Encinitas has the lowest pension costs at 4.66 percent of its general fund and El Cajon the greatest burden at 19.84 percent.
 
First Ever Study of Pension Impacts in Region
 
The findings come from a report issued today by the San Diego County Taxpayers Association (SDCTA). It analyzes 17 city governments in San Diego County that participate in the California Public Employee Retirement System (CalPERS). Future reports will analyze the City and County of San Diego, whose independently administered plans are not part of CalPERS.
 
“This is the first time any group in San Diego County has taken such a detailed look at the region’s municipal pensions. As near as we can tell, it is the first such comprehensive study in the state,” said SDCTA president and chief executive officer Lani Lutar.

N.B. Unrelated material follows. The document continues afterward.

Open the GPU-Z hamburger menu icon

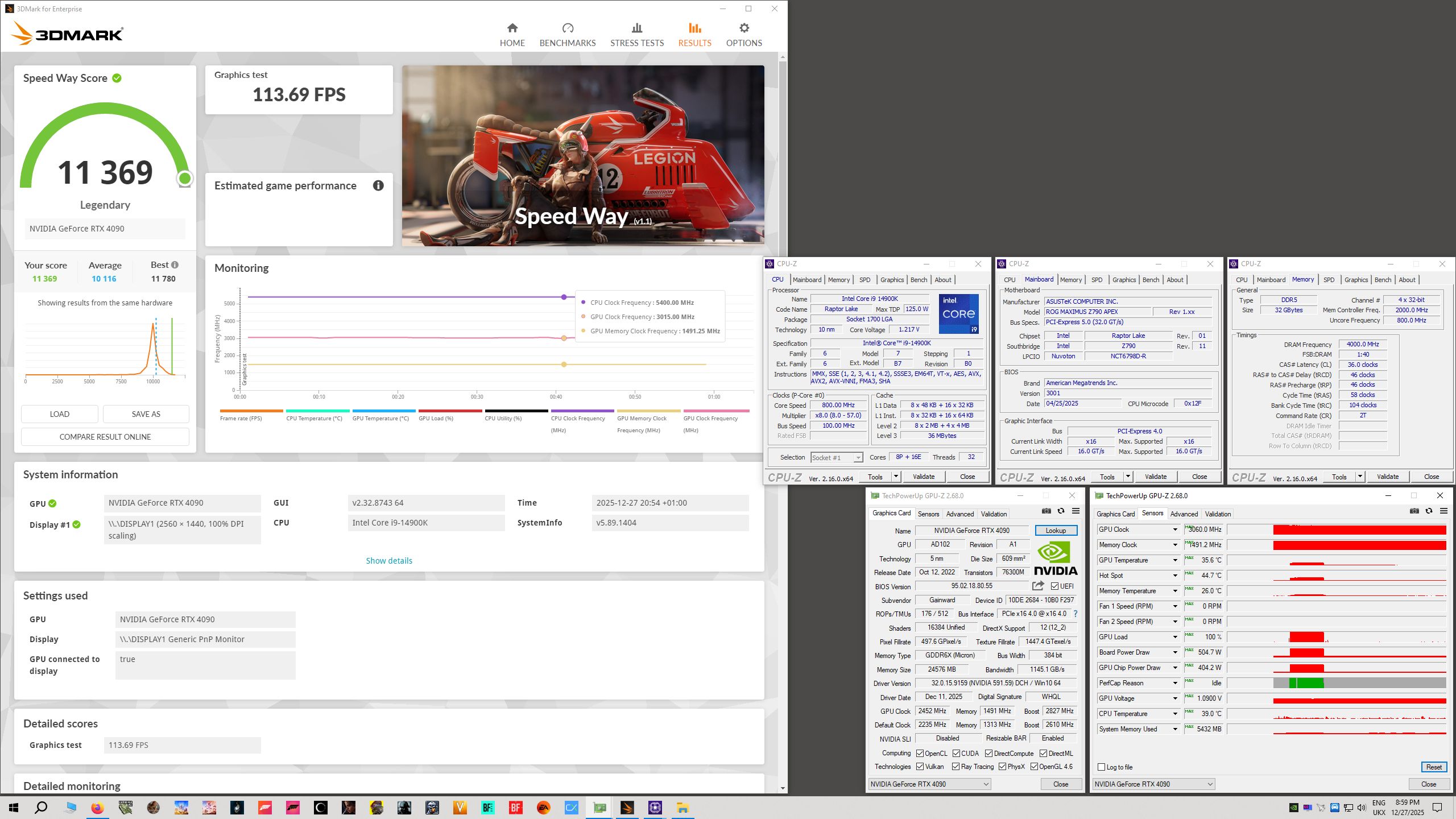point(1076,511)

                                                                 
Local governments are increasingly struggling with pension costs. Cities are required to make pension payments for current employees. They are also required to pay for “unfunded liabilities”

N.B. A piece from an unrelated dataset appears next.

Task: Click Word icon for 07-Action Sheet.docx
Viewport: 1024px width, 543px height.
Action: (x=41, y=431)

 to make up for shortfalls in their pension funds.
 
Pension costs have become a growing concern as they consume a larger share of city budgets and are more difficult for cities to fund in an era of declining revenues.
 
“City pension costs are skyrocketing as the chickens come home to roost,” Lutar said. “Pension costs are drowning our cities in debt and taking money away from vital services because of short-sighted decisions of past politicians. If cities do not trim back these pension benefits we are likely to see further cuts to services, depletion of reserves and a push for higher taxes,” Lutar said.
 
Variety of Pension Plans and Wide Range of Taxpayer Costs
 
In 11 cities, taxpayers pay the total pension bill for their public safety employees. In five cities, non-safety employees contribute nothing toward their pensions. In only three cities– Del Mar, La Mesa, and Vista – non-safety employees pay their full share of pension costs.
 
“There can be no definition of a ‘fair’ pension plan that makes taxpayers pay the entire cost with employees contributing nothing. That doesn’t happen with Social Security or with private pensions, and it shouldn’t happen for city employees either,” Lutar said.
 
CalPERS offers a variety of pension plans for cities to select from with costs related to the generosity of the chosen plan. No city uses the least expensive formula. 
 
As one typical example, the report shows that a city administrator with 30 years of service earning $75,000 at the peak of her career would receive an annual pension of $72,900 plus yearly cost of living increases. An equivalent benefit for an employee in the private sector retiring at age 60 would require an individual to have an IRA, 401k or other pension account worth more than $1.8 million.
 
“We don’t oppose the idea of pensions for city employees, but it’s not fair to make taxpayers fund pensions that are so generous that they are putting cities at the brink of insolvency,” Lutar said. “The City of Vallejo, north of San Francisco, has been forced into bankruptcy by their labor costs. The same could happen here if cities don’t get their benefit costs under control,” Lutar added.
 
SDCTA Recommendations to Reform Pensions
 
SDCTA has been involved in pension reform for years. On June 19th, SDCTA’s board of directors approved pension reform recommendations specific to CalPERS.
 
 “It is imperative that local governments take steps to address unsustainable pension costs now to avoid financial ruin and to maintain good financial health,” Lutar added.
 
SDCTA’s report recommends the following reforms:
 
-Cities should require employees to pay a normal share of pension costs as soon as possible. 
 
-Retirement benefit formulas should be reduced for new hires.
 
-Pensions should be calculated based on an average of the highest paid 36 months of salary, not the highest paid 12 months to ensure the most conservative pension payout.
 
The entire report and the compiled data can be viewed online or downloaded at
www.sdcta.org.
 
San Diego County Taxpayers Association is a non-profit, non-partisan organization dedicated to promoting accountable, cost-effective and efficient government and opposing unnecessary taxes and fees.